Text block —
^^^^
John Swofford

North Wilkesboro's John Swofford, seen here in 2015, recently announced that the 2020-21 athletic year will be his final one as commissioner of the Atlantic Coast Conference.

John Swofford, the longest-tenured commissioner in the 67-year history of the Atlantic Coast Conference, announced Thursday morning that the 2020-21 athletic year will be the last of his 24 years of service.

Swofford will continue in the Commissioner’s chair until his successor is installed and will assist with the transition as needed.

“It has been a privilege to be a part of the ACC for over five decades and my respect and appreciation for those associated with the league throughout its history is immeasurable,” said Swofford. “Having been an ACC student-athlete, athletics director and commissioner has been an absolute honor. There are immediate challenges that face not only college athletics, but our entire country, and I will continue to do my very best to help guide the conference in these unprecedented times through the remainder of my tenure.

“Nora and I have been planning for this to be my last year for some time and I look forward to enjoying the remarkable friendships and memories I’ve been blessed with long after I leave this chair.”

A native of North Wilkesboro where he was a three-sport most valuable player and all-state quarterback for legendary Head Coach Marvin "Red" Hoffman at Wilkes Central High School, Swofford attended the University of North Carolina at Chapel Hill on a Morehead Scholarship as part of head coach Bill Dooley’s first football recruiting class.

In addition to earning a spot on the ACC Academic Honor Roll as a student-athlete, he started at quarterback as a sophomore and part of his junior year, and then finished his career as a defensive back for UNC’s 1971 ACC Championship team. He played in the Peach Bowl as a junior and the Gator Bowl as a senior.

Swofford received his Master’s in Athletics Administration from Ohio University. His first job in college athletics came at the University of Virginia — where he worked under future ACC Commissioner Gene Corrigan — before returning to North Carolina.
^^^^
[Collected data]
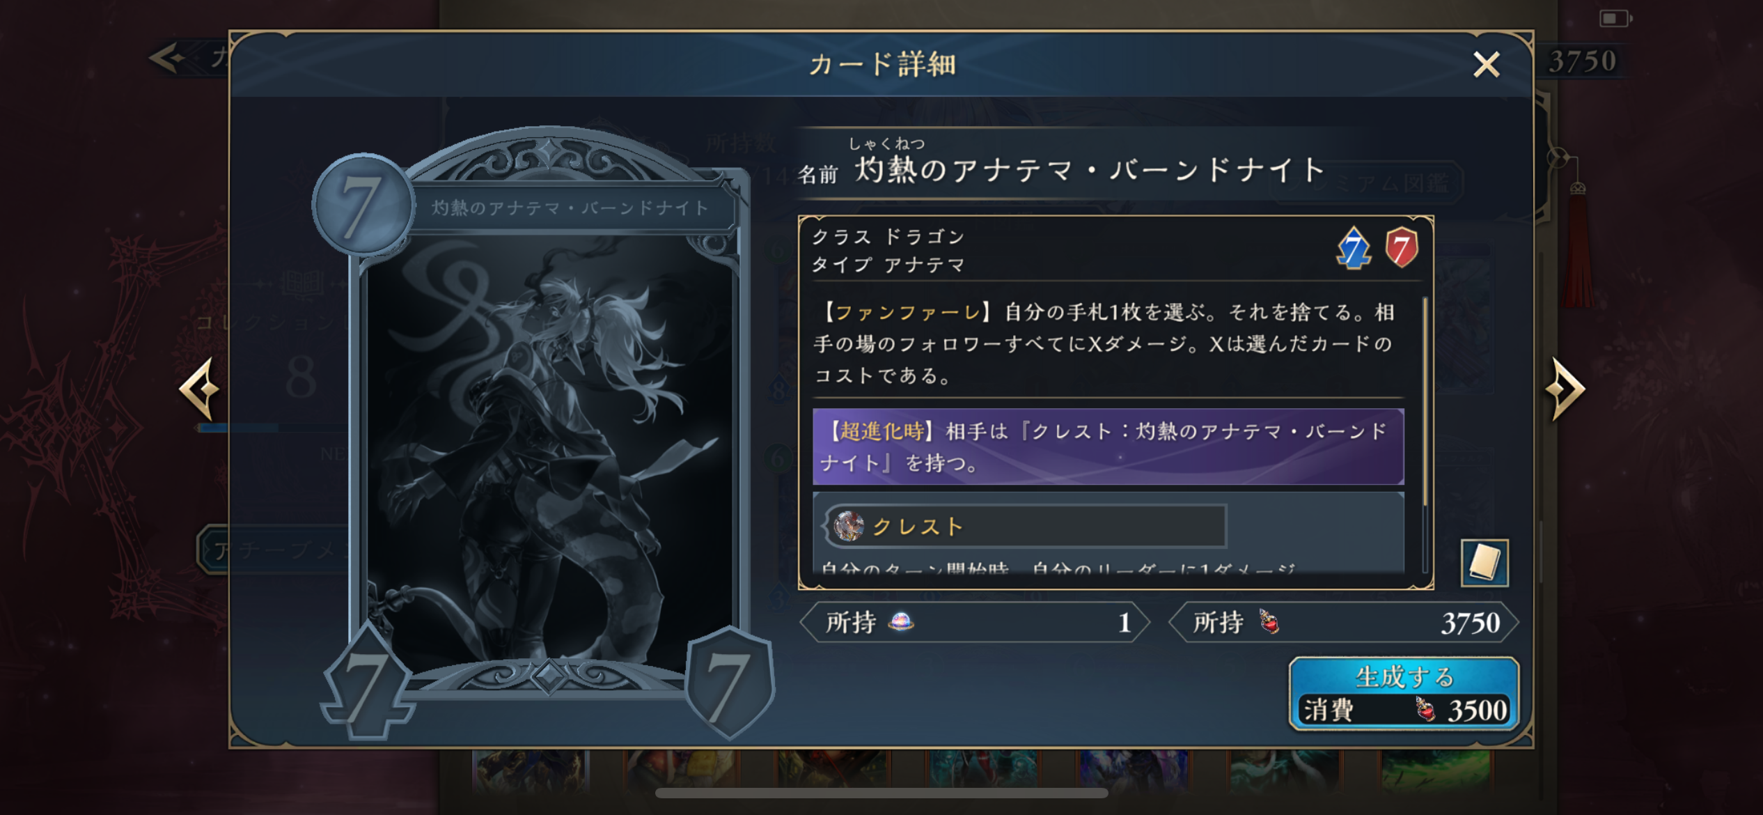Click the bottom home indicator bar
1763x815 pixels.
[882, 793]
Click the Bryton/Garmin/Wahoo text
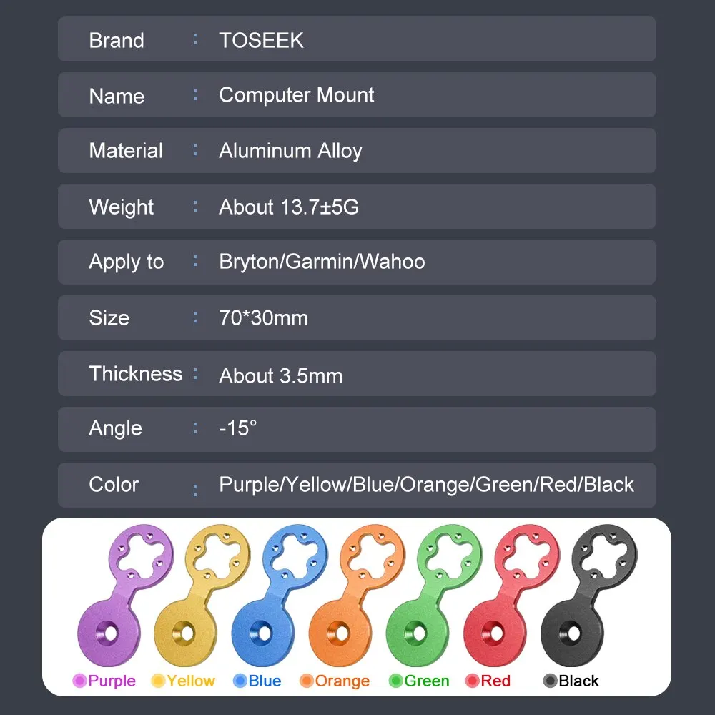Image resolution: width=715 pixels, height=715 pixels. tap(322, 262)
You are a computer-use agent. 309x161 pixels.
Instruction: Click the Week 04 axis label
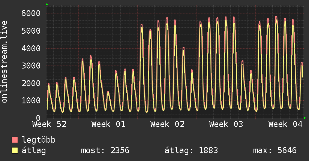[285, 124]
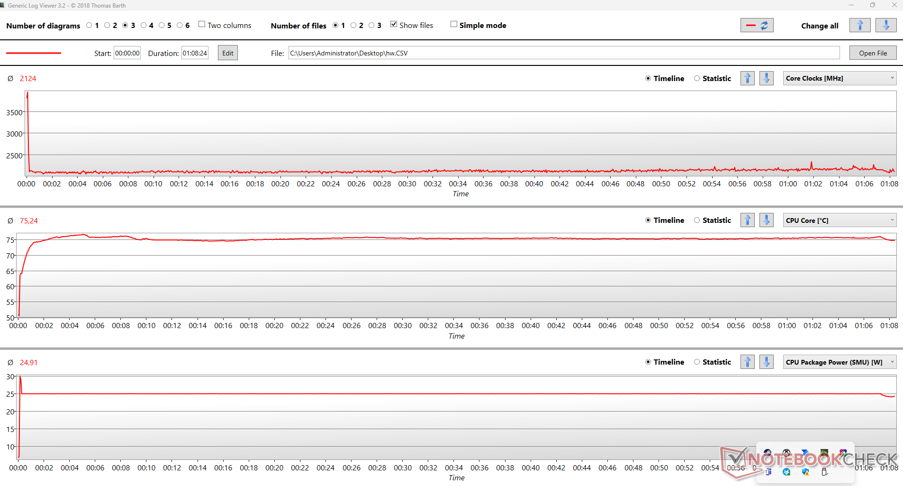
Task: Click the down arrow beside CPU Core dropdown
Action: [x=766, y=220]
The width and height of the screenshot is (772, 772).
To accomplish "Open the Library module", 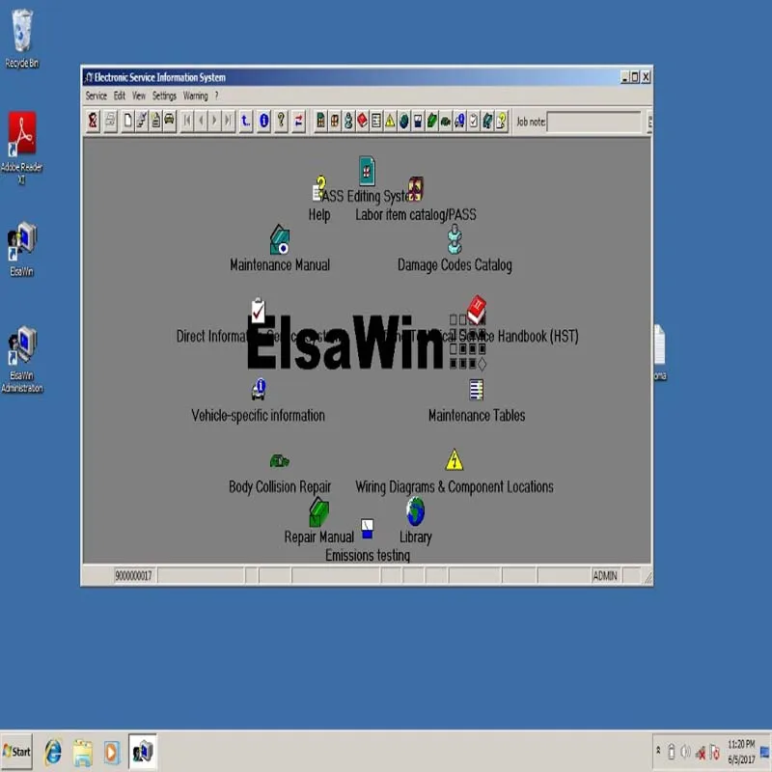I will coord(415,511).
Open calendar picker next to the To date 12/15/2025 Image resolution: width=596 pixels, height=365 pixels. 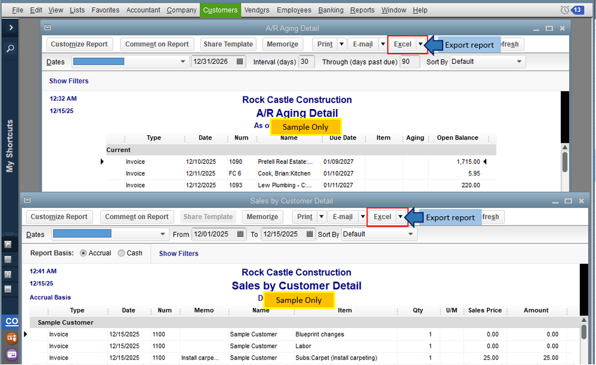(x=308, y=235)
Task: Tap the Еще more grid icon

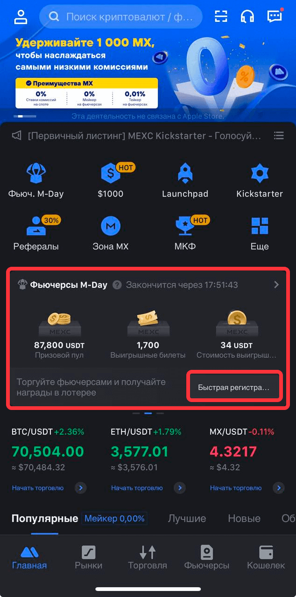Action: pyautogui.click(x=260, y=227)
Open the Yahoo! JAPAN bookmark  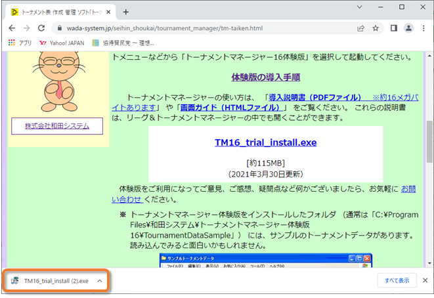pos(62,43)
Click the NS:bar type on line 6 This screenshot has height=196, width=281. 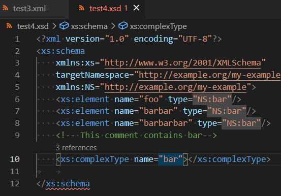212,100
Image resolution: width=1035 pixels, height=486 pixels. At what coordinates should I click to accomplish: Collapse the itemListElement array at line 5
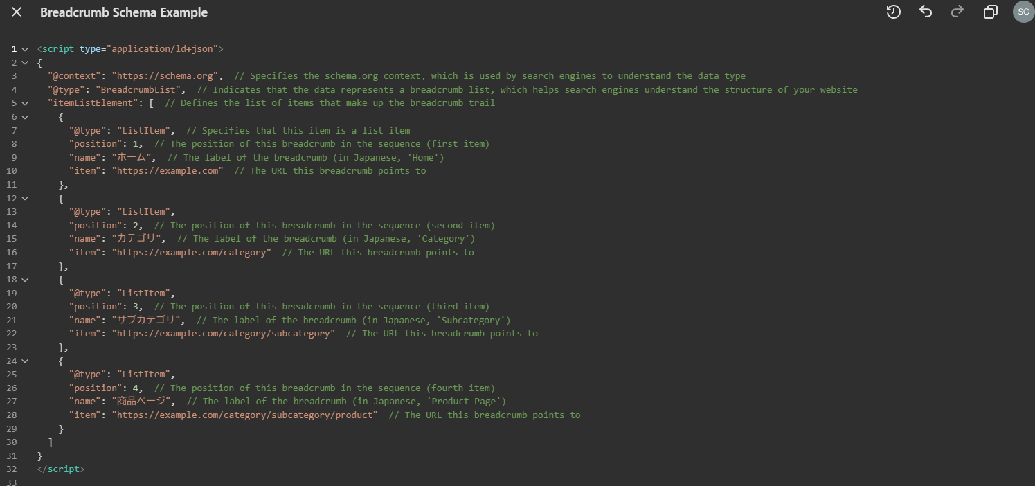click(x=25, y=103)
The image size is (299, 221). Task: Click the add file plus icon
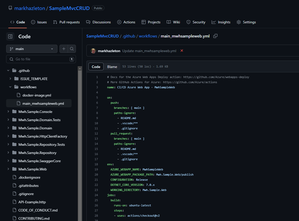tap(64, 49)
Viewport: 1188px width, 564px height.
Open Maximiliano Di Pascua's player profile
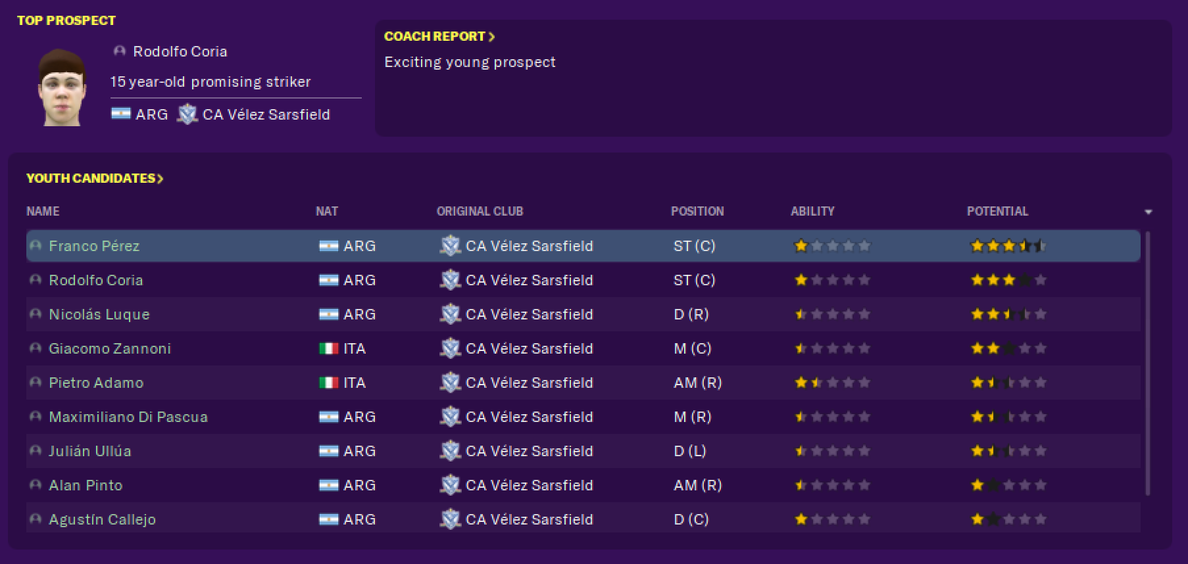(128, 417)

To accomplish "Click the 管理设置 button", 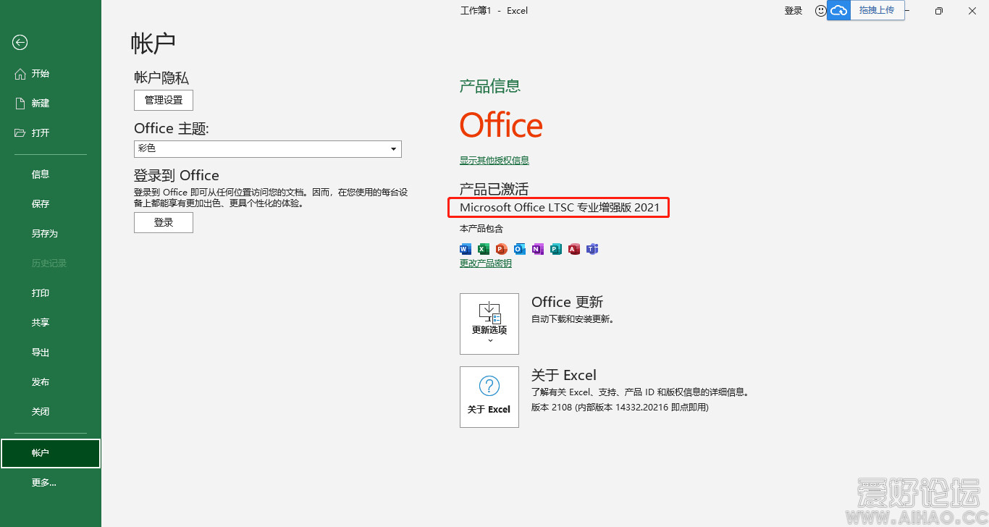I will (x=164, y=100).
^^^^
What is needed — Please copy the John Swofford article again, starting with "A native of" and going on through "football recruiting class.", and rename "Wilkes Central High School" to "Wilkes Central" along the way.

Result —
A native of North Wilkesboro where he was a three-sport most valuable player and all-state quarterback for legendary Head Coach Marvin "Red" Hoffman at Wilkes Central, Swofford attended the University of North Carolina at Chapel Hill on a Morehead Scholarship as part of head coach Bill Dooley’s first football recruiting class.